BEGIN Materials provided
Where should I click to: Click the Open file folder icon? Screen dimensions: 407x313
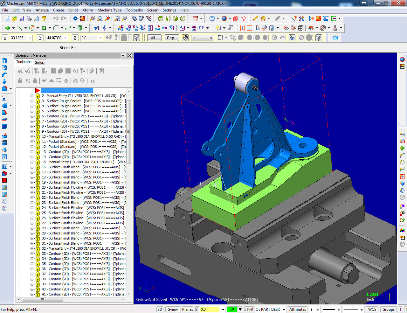(14, 18)
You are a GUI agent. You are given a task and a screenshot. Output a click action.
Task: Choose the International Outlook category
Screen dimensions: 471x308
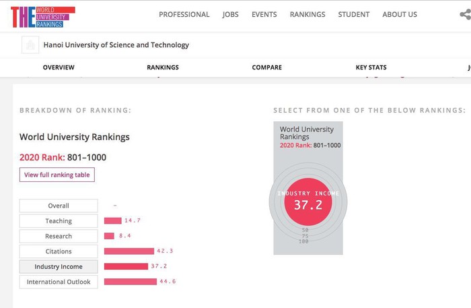(59, 282)
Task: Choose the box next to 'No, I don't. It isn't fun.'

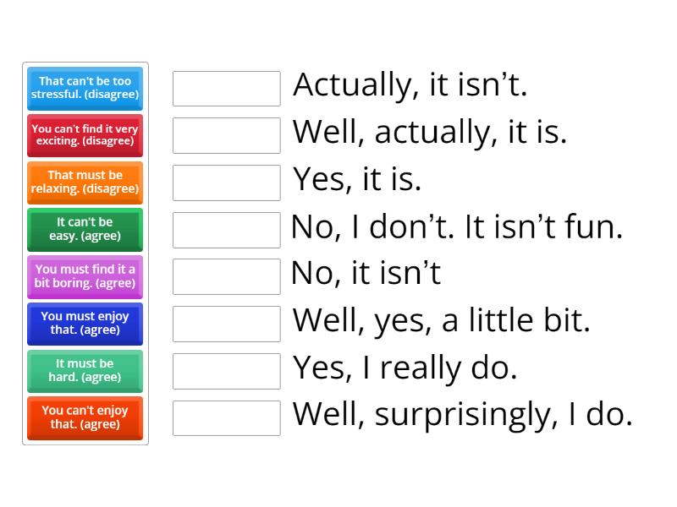Action: tap(226, 230)
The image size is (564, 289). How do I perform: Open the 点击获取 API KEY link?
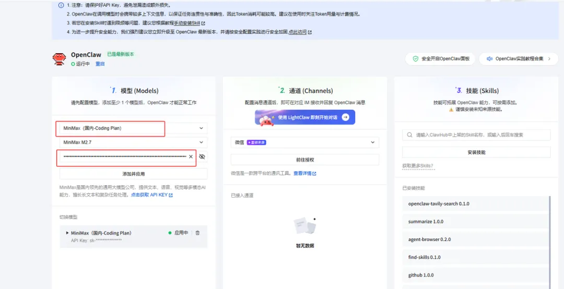(151, 195)
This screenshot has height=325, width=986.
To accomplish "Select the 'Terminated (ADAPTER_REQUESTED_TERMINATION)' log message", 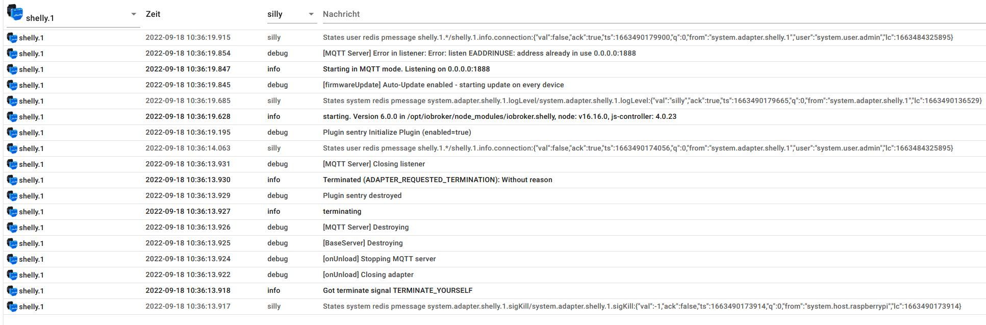I will (437, 180).
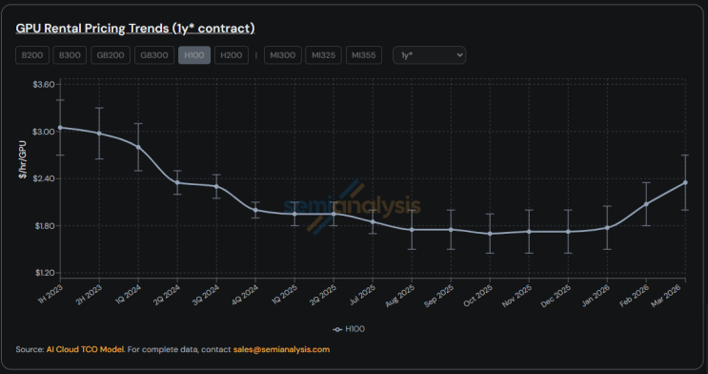Open the 1y* contract length dropdown
The width and height of the screenshot is (708, 374).
(429, 55)
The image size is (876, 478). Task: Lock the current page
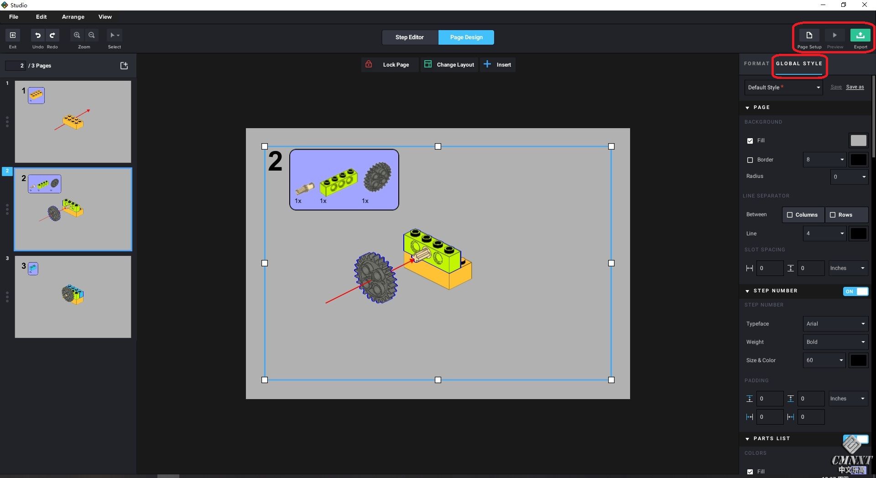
END Materials provided
(Exercise goal) The answer must be the lines of the entries above, written out exactly from the first through the one with "This screenshot has height=325, width=986.", and no pictures.

(Reply)
Where should I click to: Click the Open file folder icon? Screen dimensions: 407x313
(14, 18)
You are a GUI agent. You are given a task and a screenshot. Output a click action.
Task: Choose the International Outlook category
Screen dimensions: 471x308
(59, 282)
Task: Choose the box next to 'No, I don't. It isn't fun.'

Action: tap(226, 230)
The image size is (564, 289). How do I perform: Open the 点击获取 API KEY link?
(151, 195)
This screenshot has height=325, width=986.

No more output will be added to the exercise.